The anticipation was for a 0.9% rise in UK manufacturing, the ONS figure has come in at 1.7% beating the economists’ predictions by some margin. Likewise the production figure beat expectations; coming in at 1.1% above predictions of 0.7%. On a year-on-year basis, industrial production was 1.2% higher than June 2012, and manufacturing output gained 2%.

 

Italian industrial production rises as Italians fight for IKEA jobs

The Italian production figure came in at 0.3%, slightly below the 0.5% expected, but a improvement on the previous 0.1% nevertheless. However, news regarding the appetite of Italians for entry level minimum wage jobs has caught many analysts’ attention this morning. 28,000 applied for 200 positions in the famous city of Pisa. A depressing indication of just how desperate unemployment is in Italy.

 

ISTAT, the Italian statistics body, has reported this morning that GDP fell by 0.2% in the second quarter of 2013 improving on the 0.6% decline Italy suffered in the first three months of 2013. The Italian economy has shrunk for eight straight quarters, the longest contraction since records began in 1970. Italian GDP is 2.0% lower than a year ago, illustrating the pain suffered by the country in the last year.

 

Market overview at 10:15 UK time

The good news with regards to UK manufacturing and production, hasn’t (as of yet) caused the FTSE to rise significantly and the index has remained in the red marginally. Currently the UK FTSE is flat, although the lagging nature of the index could be slightly misleading. The CAC is up 0.25%, DAX up 0.01%, IBEX up 0.43%, and the MIB up 0.29%.

 

In the overnight early morning Asian Pacific session the Nikkei rose by 1.0%, the Hang Seng closed by 1.34% and the CSI closed up 0.67%. The ASX 200 closed down 0.11% down after the RBA base rate cut. The DJIA equity index future is currently flat as is the SPX. The NASDAQ equity index future is up 0.06%.

 

WTI crude on ICE has fallen for a second day, down 0.29% at $106.24 per barrel. NYMEX natural is up 0.12% at $3.32. COMEX gold is down 0.94% at $1290 per ounce, silver is down 0.33% at $19.66 per ounce.

 

Forex focus

The yen fell versus most of its 16 major peers. The Australian dollar rose versus all of its major counterparts due to the central bank ending speculation of further interest-rate cuts after reducing borrowing costs to a record low.

 

The dollar gained 0.1 percent to 98.37 yen early in the London session. It advanced to 99.95 on Aug 2nd, the most since July 25th. The yen fell 0.1 percent to 130.44 per euro.
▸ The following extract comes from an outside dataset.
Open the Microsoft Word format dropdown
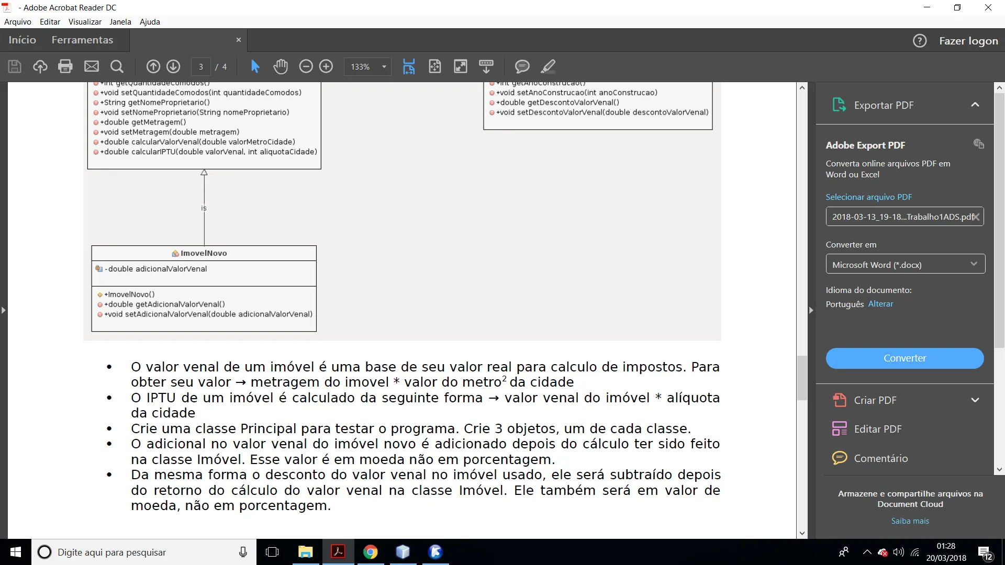click(905, 264)
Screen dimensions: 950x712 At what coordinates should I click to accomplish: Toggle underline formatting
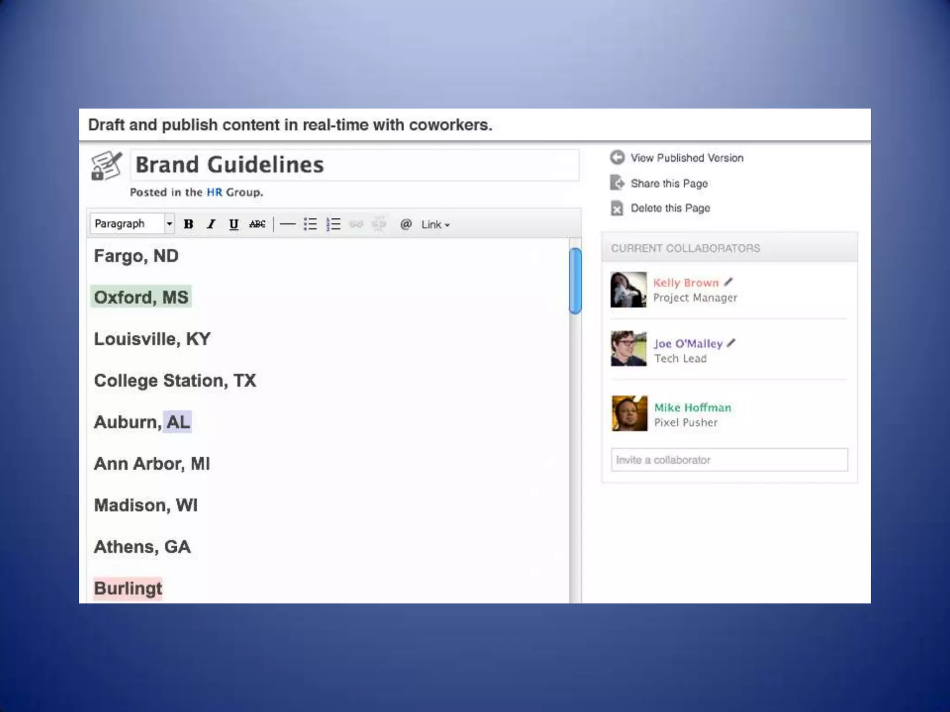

The dollar has strengthened 5.1 percent this year, making it the second-biggest gainer amongst the ten developed-nation currencies tracked by the Bloomberg Correlation-Weighted Index. The euro has risen 5.7 percent, while the yen has slumped 8.7 percent.

 

The Australian dollar has slumped by eleven percent in 2013 through to yesterday, the sharpest drop amongst the ten most developed market currencies tracked by Bloomberg’s Correlation Weighted Index. New Zealand’s dollar has risen 0.5 percent to 78.60 U.S. cents, and has gained 0.7 percent to 77.41 yen.